Requirements:
1: In the email thread about QEMU's mem-lock option, what is the new command line option that the series adds?
2: Using the email thread about QEMU's mem-lock option, say whether each statement agrees with it, and quote the words that decide it: (a) The 1G constant shared memory map is tcg's jit buffer. (b) The KVM overhead was measured with various extra devices. (c) mlockall(2) write-faults only future anonymous mappings.
3: Rewrite the part of the email thread between "I had a quick" and "makes sense.", inclusive, replacing "quick look" with "brief look".

Quoted text:
*-*-*

On Mon, Dec 09, 2024 at 10:40:51AM +0300, Daniil Tatianin wrote:
On 12/6/24 4:08 AM, Peter Xu wrote:
On Fri, Dec 06, 2024 at 02:19:06AM +0300, Daniil Tatianin wrote:
Currently, passing mem-lock=on to QEMU causes memory usage to grow by
huge amounts:
no memlock:
$ qemu-system-x86_64 -overcommit mem-lock=off
$ ps -p $(pidof ./qemu-system-x86_64) -o rss=
45652
$ ./qemu-system-x86_64 -overcommit mem-lock=off -enable-kvm
$ ps -p $(pidof ./qemu-system-x86_64) -o rss=
39756
memlock:
$ qemu-system-x86_64 -overcommit mem-lock=on
$ ps -p $(pidof ./qemu-system-x86_64) -o rss=
1309876
$ ./qemu-system-x86_64 -overcommit mem-lock=on -enable-kvm
$ ps -p $(pidof ./qemu-system-x86_64) -o rss=
259956
This is caused by the fact that mlockall(2) automatically
write-faults every existing and future anonymous mappings in the
process right away.
One of the reasons to enable mem-lock is to protect a QEMU process'
pages from being compacted and migrated by kcompactd (which does so
by messing with a live process page tables causing thousands of TLB
flush IPIs per second) basically stealing all guest time while it's
active.
mem-lock=on helps against this (given compact_unevictable_allowed is 0),
but the memory overhead it introduces is an undesirable side effect,
which we can completely avoid by passing MCL_ONFAULT to mlockall, which
is what this series allows to do with a new command line option called
mem-lock-onfault.
IMHO it'll be always helpful to dig and provide information on why such
difference existed. E.g. guest mem should normally be the major mem sink
and that definitely won't be affected by either ON_FAULT or not.
I had a quick look explicitly on tcg (as that really surprised me a bit..).
When you look at the mappings there's 1G constant shmem map that always got
locked and populated.
It turns out to be tcg's jit buffer, alloc_code_gen_buffer_splitwx_memfd:
Thanks for looking into this! I'd guessed it was something to do with JIT,
makes sense.
buf_rw = qemu_memfd_alloc("tcg-jit", size, 0, &fd, errp);
if (buf_rw == NULL) {
goto fail;
}
buf_rx = mmap(NULL, size, host_prot_read_exec(), MAP_SHARED, fd, 0);
if (buf_rx == MAP_FAILED) {
error_setg_errno(errp, errno,
"failed to map shared memory for execute");
goto fail;
}
Looks like that's the major reason why tcg has mlockall bloated constantly
with roughly 1G size - that seems to be from tcg_init_machine(). I didn't
check kvm.
Logically having a on-fault option won't ever hurt, so probably not an
issue to have it anyway. Still, share my finding above, as IIUC that's
mostly why it was bloated for tcg, so maybe there're other options too.
Yeah, the situation with KVM is slightly better, although it's still a
~200MiB overhead with default Q35 and no extra devices (I haven't measured
the difference with various devices).

*-*-*

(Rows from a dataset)
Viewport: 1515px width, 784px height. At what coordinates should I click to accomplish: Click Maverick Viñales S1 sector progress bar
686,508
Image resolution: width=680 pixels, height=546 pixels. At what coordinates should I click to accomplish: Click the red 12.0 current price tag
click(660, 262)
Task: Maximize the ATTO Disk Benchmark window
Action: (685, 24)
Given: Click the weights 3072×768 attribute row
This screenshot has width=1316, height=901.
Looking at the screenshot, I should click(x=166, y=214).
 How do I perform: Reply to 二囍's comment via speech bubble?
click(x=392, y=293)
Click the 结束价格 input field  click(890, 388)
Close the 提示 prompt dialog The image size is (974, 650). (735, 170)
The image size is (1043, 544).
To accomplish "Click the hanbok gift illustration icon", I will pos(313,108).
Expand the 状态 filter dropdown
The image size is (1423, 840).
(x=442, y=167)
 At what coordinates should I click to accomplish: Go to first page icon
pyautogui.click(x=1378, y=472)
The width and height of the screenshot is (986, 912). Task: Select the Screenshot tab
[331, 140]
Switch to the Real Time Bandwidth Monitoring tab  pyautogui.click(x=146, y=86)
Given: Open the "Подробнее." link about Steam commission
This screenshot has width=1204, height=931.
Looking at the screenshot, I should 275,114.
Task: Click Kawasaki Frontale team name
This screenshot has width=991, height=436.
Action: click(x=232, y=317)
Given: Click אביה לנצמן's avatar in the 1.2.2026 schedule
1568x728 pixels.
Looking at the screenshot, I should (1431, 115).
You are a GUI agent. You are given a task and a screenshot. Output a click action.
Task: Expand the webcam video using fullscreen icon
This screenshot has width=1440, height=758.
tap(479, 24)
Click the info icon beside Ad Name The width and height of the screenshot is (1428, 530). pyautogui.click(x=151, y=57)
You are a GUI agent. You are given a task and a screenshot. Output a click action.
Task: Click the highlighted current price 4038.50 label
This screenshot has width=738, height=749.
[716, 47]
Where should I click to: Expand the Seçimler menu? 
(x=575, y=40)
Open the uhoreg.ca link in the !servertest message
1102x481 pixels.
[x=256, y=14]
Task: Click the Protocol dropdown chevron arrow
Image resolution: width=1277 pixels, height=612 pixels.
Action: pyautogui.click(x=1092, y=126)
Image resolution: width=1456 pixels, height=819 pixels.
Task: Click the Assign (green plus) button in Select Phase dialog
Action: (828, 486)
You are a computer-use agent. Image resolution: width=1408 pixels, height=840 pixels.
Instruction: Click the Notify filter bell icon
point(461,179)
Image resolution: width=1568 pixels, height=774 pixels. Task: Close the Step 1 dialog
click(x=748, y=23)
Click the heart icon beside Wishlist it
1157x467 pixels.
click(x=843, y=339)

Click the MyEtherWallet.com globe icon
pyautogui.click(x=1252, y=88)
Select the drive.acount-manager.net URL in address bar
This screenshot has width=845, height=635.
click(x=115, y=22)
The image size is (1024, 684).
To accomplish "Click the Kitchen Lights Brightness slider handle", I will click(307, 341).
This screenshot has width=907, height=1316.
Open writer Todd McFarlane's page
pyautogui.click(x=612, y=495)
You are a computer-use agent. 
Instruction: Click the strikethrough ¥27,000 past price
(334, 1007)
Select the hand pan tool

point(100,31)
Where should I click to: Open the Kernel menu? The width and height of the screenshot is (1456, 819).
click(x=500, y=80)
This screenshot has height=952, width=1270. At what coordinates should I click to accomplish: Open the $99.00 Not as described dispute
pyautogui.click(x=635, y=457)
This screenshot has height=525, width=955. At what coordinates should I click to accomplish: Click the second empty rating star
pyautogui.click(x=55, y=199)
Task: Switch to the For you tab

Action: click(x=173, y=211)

*-*-*

Solutions in order:
1: mem-lock-onfault

2:
(a) Yes: "It turns out to be tcg's jit buffer, alloc_code_gen_buffer_splitwx_memfd"
(b) No: "I haven't measured the difference with various devices"
(c) No: "automatically write-faults every existing and future anonymous mappings in the process right away"

3:
I had a brief look explicitly on tcg (as that really surprised me a bit..).
When you look at the mappings there's 1G constant shmem map that always got
locked and populated.
It turns out to be tcg's jit buffer, alloc_code_gen_buffer_splitwx_memfd:
Thanks for looking into this! I'd guessed it was something to do with JIT,
makes sense.